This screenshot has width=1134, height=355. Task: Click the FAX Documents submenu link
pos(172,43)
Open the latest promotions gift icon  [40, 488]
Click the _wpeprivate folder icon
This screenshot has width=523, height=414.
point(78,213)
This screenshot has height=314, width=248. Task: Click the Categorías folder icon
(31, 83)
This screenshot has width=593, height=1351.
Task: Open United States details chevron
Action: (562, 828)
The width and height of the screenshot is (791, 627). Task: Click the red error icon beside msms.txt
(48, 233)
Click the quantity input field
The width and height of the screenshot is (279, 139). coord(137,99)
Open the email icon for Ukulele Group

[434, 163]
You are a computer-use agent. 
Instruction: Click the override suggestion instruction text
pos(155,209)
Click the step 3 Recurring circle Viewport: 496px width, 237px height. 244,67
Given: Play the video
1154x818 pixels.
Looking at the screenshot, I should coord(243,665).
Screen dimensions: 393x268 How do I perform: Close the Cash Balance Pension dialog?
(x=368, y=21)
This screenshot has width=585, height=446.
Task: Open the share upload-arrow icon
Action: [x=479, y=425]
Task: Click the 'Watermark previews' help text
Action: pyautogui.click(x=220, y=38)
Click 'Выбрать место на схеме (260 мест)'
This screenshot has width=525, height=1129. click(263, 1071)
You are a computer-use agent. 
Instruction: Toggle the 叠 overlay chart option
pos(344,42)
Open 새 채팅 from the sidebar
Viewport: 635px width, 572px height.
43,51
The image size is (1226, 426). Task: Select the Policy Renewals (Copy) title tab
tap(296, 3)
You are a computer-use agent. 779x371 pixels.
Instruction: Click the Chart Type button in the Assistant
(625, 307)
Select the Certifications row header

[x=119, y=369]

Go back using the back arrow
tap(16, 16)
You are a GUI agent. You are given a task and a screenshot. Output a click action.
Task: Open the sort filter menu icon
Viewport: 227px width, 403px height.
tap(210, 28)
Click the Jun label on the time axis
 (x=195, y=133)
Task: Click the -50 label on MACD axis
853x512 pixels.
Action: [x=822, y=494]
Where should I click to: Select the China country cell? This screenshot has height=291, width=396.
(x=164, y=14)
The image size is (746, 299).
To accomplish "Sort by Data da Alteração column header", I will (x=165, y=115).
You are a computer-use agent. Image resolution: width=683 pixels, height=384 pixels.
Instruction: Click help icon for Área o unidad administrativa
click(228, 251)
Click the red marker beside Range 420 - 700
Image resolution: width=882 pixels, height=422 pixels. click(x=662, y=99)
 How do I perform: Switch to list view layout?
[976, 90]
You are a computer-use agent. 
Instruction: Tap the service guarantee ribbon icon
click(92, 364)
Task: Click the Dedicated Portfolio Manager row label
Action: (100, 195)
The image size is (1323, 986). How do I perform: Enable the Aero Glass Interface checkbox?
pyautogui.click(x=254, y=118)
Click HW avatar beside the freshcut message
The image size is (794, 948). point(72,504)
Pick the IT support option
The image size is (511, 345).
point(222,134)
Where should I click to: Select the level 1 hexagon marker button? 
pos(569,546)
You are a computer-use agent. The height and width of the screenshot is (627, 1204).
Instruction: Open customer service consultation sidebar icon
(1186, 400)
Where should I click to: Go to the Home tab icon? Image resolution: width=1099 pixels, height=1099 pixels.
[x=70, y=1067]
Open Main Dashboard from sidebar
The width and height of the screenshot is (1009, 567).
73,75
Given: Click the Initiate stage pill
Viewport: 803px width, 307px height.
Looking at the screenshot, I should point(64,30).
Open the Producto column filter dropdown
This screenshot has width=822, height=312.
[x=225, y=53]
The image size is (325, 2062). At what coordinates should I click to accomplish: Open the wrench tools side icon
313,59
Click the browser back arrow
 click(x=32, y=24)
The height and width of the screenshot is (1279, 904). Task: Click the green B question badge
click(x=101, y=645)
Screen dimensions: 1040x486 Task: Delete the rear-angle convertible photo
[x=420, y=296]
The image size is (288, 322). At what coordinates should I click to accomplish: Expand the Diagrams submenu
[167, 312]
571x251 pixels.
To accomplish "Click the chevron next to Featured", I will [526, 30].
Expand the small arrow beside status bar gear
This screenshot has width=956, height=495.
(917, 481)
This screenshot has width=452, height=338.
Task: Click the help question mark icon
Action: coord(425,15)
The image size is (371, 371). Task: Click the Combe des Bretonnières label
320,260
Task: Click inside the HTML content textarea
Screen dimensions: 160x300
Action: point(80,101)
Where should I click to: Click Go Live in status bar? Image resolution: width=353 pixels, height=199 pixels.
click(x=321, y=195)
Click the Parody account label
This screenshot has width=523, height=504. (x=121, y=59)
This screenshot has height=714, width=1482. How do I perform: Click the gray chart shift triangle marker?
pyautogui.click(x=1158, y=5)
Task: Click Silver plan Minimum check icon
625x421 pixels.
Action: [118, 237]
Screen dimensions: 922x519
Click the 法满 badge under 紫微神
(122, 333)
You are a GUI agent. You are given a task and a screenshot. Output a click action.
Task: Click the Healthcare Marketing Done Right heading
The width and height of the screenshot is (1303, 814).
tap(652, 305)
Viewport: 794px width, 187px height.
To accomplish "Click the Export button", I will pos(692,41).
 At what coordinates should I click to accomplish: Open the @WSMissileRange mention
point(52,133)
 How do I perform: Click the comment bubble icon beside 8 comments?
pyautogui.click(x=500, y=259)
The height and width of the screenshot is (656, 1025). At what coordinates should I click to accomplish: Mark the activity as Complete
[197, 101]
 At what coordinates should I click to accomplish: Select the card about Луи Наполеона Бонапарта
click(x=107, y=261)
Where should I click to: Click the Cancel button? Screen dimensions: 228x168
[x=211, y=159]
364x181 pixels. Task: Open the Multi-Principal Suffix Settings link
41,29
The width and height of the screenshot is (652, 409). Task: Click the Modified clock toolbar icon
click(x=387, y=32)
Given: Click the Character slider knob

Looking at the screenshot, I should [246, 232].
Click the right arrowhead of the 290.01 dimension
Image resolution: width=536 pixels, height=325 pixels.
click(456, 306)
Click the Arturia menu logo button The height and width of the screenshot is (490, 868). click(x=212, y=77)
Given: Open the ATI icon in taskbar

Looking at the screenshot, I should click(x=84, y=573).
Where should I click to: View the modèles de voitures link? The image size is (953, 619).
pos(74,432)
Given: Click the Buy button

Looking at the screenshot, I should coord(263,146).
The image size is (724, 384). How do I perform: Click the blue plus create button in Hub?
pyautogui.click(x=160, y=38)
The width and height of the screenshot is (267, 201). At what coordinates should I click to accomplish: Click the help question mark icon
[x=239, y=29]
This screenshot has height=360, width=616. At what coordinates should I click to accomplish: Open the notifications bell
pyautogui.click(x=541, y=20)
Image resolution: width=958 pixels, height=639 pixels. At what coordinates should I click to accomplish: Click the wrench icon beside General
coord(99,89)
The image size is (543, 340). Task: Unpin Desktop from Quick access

**WORK TO BE COMPLETED**: Every entry that appears above should be duplicated exactly.

**WRITTEN SOLUTION**:
This screenshot has width=1134, height=355. Task: Click the FAX Documents submenu link
pos(172,43)
Open the latest promotions gift icon  [40, 488]
Click the _wpeprivate folder icon
This screenshot has width=523, height=414.
point(78,213)
This screenshot has height=314, width=248. Task: Click the Categorías folder icon
(31, 83)
This screenshot has width=593, height=1351.
Task: Open United States details chevron
Action: (562, 828)
The width and height of the screenshot is (791, 627). Task: Click the red error icon beside msms.txt
(48, 233)
Click the quantity input field
The width and height of the screenshot is (279, 139). coord(137,99)
Open the email icon for Ukulele Group

[434, 163]
You are a computer-use agent. 
Instruction: Click the override suggestion instruction text
pos(155,209)
Click the step 3 Recurring circle Viewport: 496px width, 237px height. 244,67
Given: Play the video
1154x818 pixels.
Looking at the screenshot, I should coord(243,665).
Screen dimensions: 393x268 How do I perform: Close the Cash Balance Pension dialog?
(x=368, y=21)
This screenshot has width=585, height=446.
Task: Open the share upload-arrow icon
Action: [x=479, y=425]
Task: Click the 'Watermark previews' help text
Action: pyautogui.click(x=220, y=38)
Click 'Выбрать место на схеме (260 мест)'
This screenshot has width=525, height=1129. click(263, 1071)
You are a computer-use agent. 
Instruction: Toggle the 叠 overlay chart option
pos(344,42)
Open 새 채팅 from the sidebar
Viewport: 635px width, 572px height.
43,51
The image size is (1226, 426). Task: Select the Policy Renewals (Copy) title tab
tap(296, 3)
You are a computer-use agent. 779x371 pixels.
Instruction: Click the Chart Type button in the Assistant
(625, 307)
Select the Certifications row header

[x=119, y=369]

Go back using the back arrow
tap(16, 16)
You are a GUI agent. You are given a task and a screenshot. Output a click action.
Task: Open the sort filter menu icon
Viewport: 227px width, 403px height.
tap(210, 28)
Click the Jun label on the time axis
 (x=195, y=133)
Task: Click the -50 label on MACD axis
853x512 pixels.
Action: [x=822, y=494]
Where should I click to: Select the China country cell? This screenshot has height=291, width=396.
(x=164, y=14)
The image size is (746, 299).
To accomplish "Sort by Data da Alteração column header", I will (x=165, y=115).
You are a computer-use agent. Image resolution: width=683 pixels, height=384 pixels.
Instruction: Click help icon for Área o unidad administrativa
click(228, 251)
Click the red marker beside Range 420 - 700
Image resolution: width=882 pixels, height=422 pixels. click(x=662, y=99)
 How do I perform: Switch to list view layout?
[976, 90]
You are a computer-use agent. 
Instruction: Tap the service guarantee ribbon icon
click(92, 364)
Task: Click the Dedicated Portfolio Manager row label
Action: (100, 195)
The image size is (1323, 986). How do I perform: Enable the Aero Glass Interface checkbox?
pyautogui.click(x=254, y=118)
Click HW avatar beside the freshcut message
The image size is (794, 948). point(72,504)
Pick the IT support option
The image size is (511, 345).
point(222,134)
Where should I click to: Select the level 1 hexagon marker button? 
pos(569,546)
You are a computer-use agent. The height and width of the screenshot is (627, 1204).
Instruction: Open customer service consultation sidebar icon
(1186, 400)
Where should I click to: Go to the Home tab icon? Image resolution: width=1099 pixels, height=1099 pixels.
[x=70, y=1067]
Open Main Dashboard from sidebar
The width and height of the screenshot is (1009, 567).
73,75
Given: Click the Initiate stage pill
Viewport: 803px width, 307px height.
Looking at the screenshot, I should point(64,30).
Open the Producto column filter dropdown
This screenshot has width=822, height=312.
[x=225, y=53]
The image size is (325, 2062). At what coordinates should I click to accomplish: Open the wrench tools side icon
313,59
Click the browser back arrow
 click(x=32, y=24)
The height and width of the screenshot is (1279, 904). Task: Click the green B question badge
click(x=101, y=645)
Screen dimensions: 1040x486 Task: Delete the rear-angle convertible photo
[x=420, y=296]
The image size is (288, 322). At what coordinates should I click to accomplish: Expand the Diagrams submenu
[167, 312]
571x251 pixels.
To accomplish "Click the chevron next to Featured", I will [526, 30].
Expand the small arrow beside status bar gear
This screenshot has width=956, height=495.
(917, 481)
This screenshot has width=452, height=338.
Task: Click the help question mark icon
Action: coord(425,15)
The image size is (371, 371). Task: Click the Combe des Bretonnières label
320,260
Task: Click inside the HTML content textarea
Screen dimensions: 160x300
Action: point(80,101)
Where should I click to: Click Go Live in status bar? Image resolution: width=353 pixels, height=199 pixels.
click(x=321, y=195)
Click the Parody account label
This screenshot has width=523, height=504. (x=121, y=59)
This screenshot has height=714, width=1482. How do I perform: Click the gray chart shift triangle marker?
pyautogui.click(x=1158, y=5)
Task: Click Silver plan Minimum check icon
625x421 pixels.
Action: [118, 237]
Screen dimensions: 922x519
Click the 法满 badge under 紫微神
(122, 333)
You are a GUI agent. You are given a task and a screenshot. Output a click action.
Task: Click the Healthcare Marketing Done Right heading
The width and height of the screenshot is (1303, 814).
tap(652, 305)
Viewport: 794px width, 187px height.
To accomplish "Click the Export button", I will pos(692,41).
 At what coordinates should I click to accomplish: Open the @WSMissileRange mention
point(52,133)
 How do I perform: Click the comment bubble icon beside 8 comments?
pyautogui.click(x=500, y=259)
The height and width of the screenshot is (656, 1025). At what coordinates should I click to accomplish: Mark the activity as Complete
[197, 101]
 At what coordinates should I click to accomplish: Select the card about Луи Наполеона Бонапарта
click(x=107, y=261)
Where should I click to: Click the Cancel button? Screen dimensions: 228x168
[x=211, y=159]
364x181 pixels. Task: Open the Multi-Principal Suffix Settings link
41,29
The width and height of the screenshot is (652, 409). Task: Click the Modified clock toolbar icon
click(x=387, y=32)
Given: Click the Character slider knob

Looking at the screenshot, I should [246, 232].
Click the right arrowhead of the 290.01 dimension
Image resolution: width=536 pixels, height=325 pixels.
click(456, 306)
Click the Arturia menu logo button The height and width of the screenshot is (490, 868). click(x=212, y=77)
Given: Open the ATI icon in taskbar

Looking at the screenshot, I should click(x=84, y=573).
Where should I click to: View the modèles de voitures link? The image size is (953, 619).
pos(74,432)
Given: Click the Buy button

Looking at the screenshot, I should coord(263,146).
The image size is (724, 384). How do I perform: Click the blue plus create button in Hub?
pyautogui.click(x=160, y=38)
The width and height of the screenshot is (267, 201). At what coordinates should I click to accomplish: Click the help question mark icon
[x=239, y=29]
This screenshot has height=360, width=616. At what coordinates should I click to accomplish: Open the notifications bell
pyautogui.click(x=541, y=20)
Image resolution: width=958 pixels, height=639 pixels. At what coordinates should I click to accomplish: Click the wrench icon beside General
coord(99,89)
The image size is (543, 340). Task: Unpin Desktop from Quick access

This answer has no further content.